> [PROBLEM TO SOLVE]: Can you print every record below exactly as written?

(Stored data)
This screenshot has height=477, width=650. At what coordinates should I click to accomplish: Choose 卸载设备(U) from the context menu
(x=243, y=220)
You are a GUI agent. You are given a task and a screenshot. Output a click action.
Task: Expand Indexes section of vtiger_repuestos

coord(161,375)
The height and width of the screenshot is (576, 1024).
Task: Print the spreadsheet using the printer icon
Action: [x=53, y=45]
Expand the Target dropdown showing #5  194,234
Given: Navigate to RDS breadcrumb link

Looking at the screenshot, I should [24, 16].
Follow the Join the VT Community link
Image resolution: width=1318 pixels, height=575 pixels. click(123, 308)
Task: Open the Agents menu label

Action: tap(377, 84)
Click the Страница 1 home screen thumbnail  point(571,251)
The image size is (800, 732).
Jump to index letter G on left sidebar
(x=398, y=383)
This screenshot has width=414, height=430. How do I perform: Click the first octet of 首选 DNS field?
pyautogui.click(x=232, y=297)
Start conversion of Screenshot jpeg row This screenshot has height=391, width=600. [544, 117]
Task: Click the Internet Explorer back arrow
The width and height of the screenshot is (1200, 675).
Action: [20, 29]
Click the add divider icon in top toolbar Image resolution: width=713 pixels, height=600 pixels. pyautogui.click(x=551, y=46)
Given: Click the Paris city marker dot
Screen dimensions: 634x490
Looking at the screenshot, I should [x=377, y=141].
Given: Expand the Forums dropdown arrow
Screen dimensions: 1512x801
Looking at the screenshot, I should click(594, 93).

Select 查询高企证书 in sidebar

> [ANSWER AREA]:
This screenshot has height=477, width=650. At what coordinates should I click to accomplish: Choose 卸载设备(U) from the context menu
(x=243, y=220)
You are a GUI agent. You are given a task and a screenshot. Output a click action.
Task: Expand Indexes section of vtiger_repuestos

coord(161,375)
The height and width of the screenshot is (576, 1024).
Task: Print the spreadsheet using the printer icon
Action: [x=53, y=45]
Expand the Target dropdown showing #5  194,234
Given: Navigate to RDS breadcrumb link

Looking at the screenshot, I should [24, 16].
Follow the Join the VT Community link
Image resolution: width=1318 pixels, height=575 pixels. click(123, 308)
Task: Open the Agents menu label

Action: tap(377, 84)
Click the Страница 1 home screen thumbnail  point(571,251)
The image size is (800, 732).
Jump to index letter G on left sidebar
(x=398, y=383)
This screenshot has width=414, height=430. How do I perform: Click the first octet of 首选 DNS field?
pyautogui.click(x=232, y=297)
Start conversion of Screenshot jpeg row This screenshot has height=391, width=600. [544, 117]
Task: Click the Internet Explorer back arrow
The width and height of the screenshot is (1200, 675).
Action: [20, 29]
Click the add divider icon in top toolbar Image resolution: width=713 pixels, height=600 pixels. pyautogui.click(x=551, y=46)
Given: Click the Paris city marker dot
Screen dimensions: 634x490
Looking at the screenshot, I should [x=377, y=141].
Given: Expand the Forums dropdown arrow
Screen dimensions: 1512x801
Looking at the screenshot, I should click(594, 93).

Select 查询高企证书 in sidebar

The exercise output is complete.